INFORMATION GIVEN
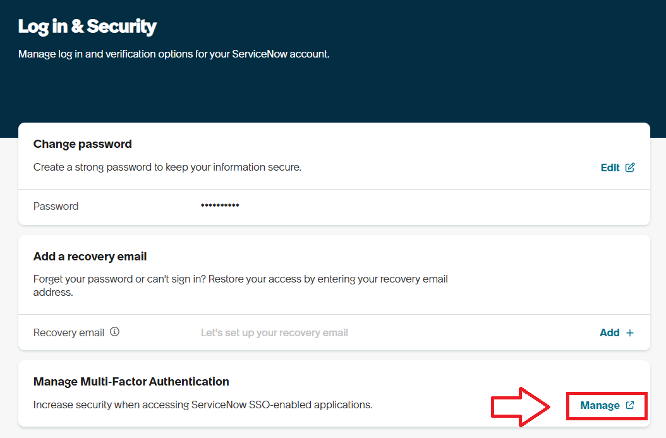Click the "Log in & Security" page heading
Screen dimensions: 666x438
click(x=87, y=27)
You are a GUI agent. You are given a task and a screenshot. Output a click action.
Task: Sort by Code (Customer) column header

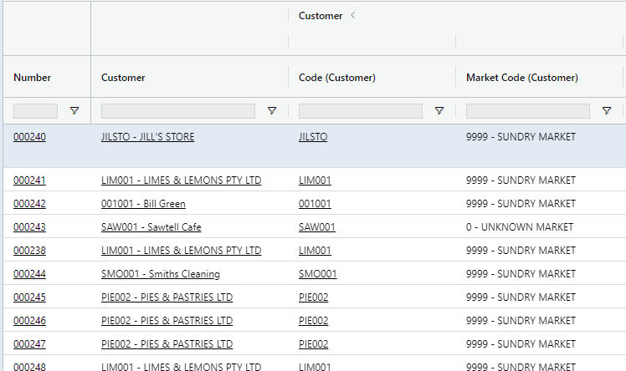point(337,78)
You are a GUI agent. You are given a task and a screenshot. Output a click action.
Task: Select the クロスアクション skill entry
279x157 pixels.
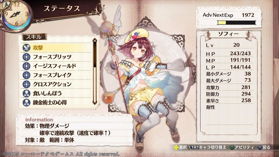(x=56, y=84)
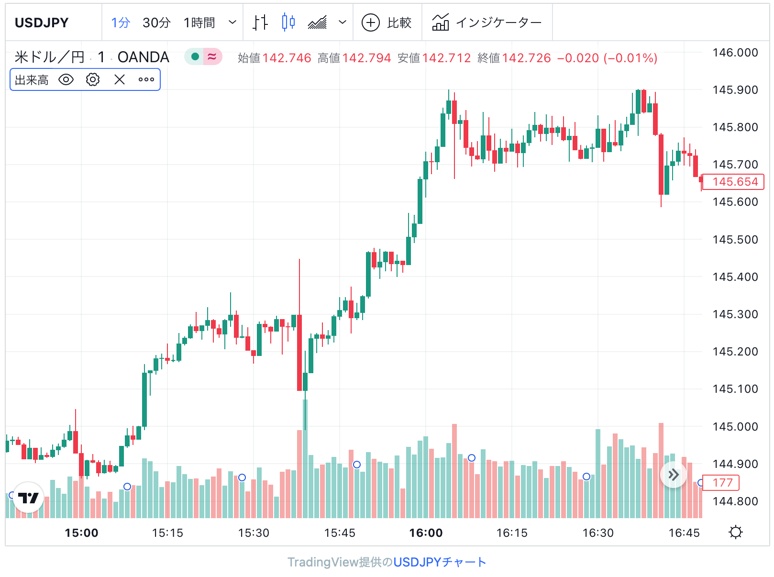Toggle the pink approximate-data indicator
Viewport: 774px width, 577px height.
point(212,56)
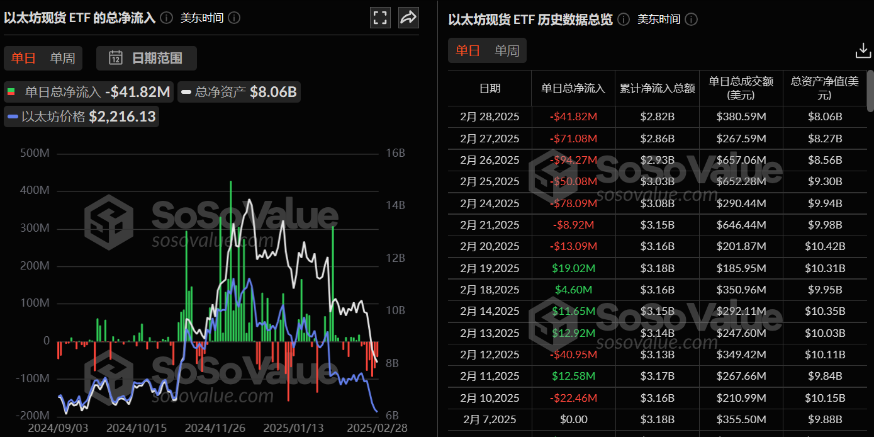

TASK DETAILS
Write out nothing but the lines from the one with "Task: Select the クロスアクション skill entry" through the last line of the entries, exactly as they stand; pictures are not part of the copy.

RESPONSE TO THIS TASK
Task: Select the クロスアクション skill entry
279x157 pixels.
(x=56, y=84)
Toggle the pink approximate-data indicator
Viewport: 774px width, 577px height.
point(212,56)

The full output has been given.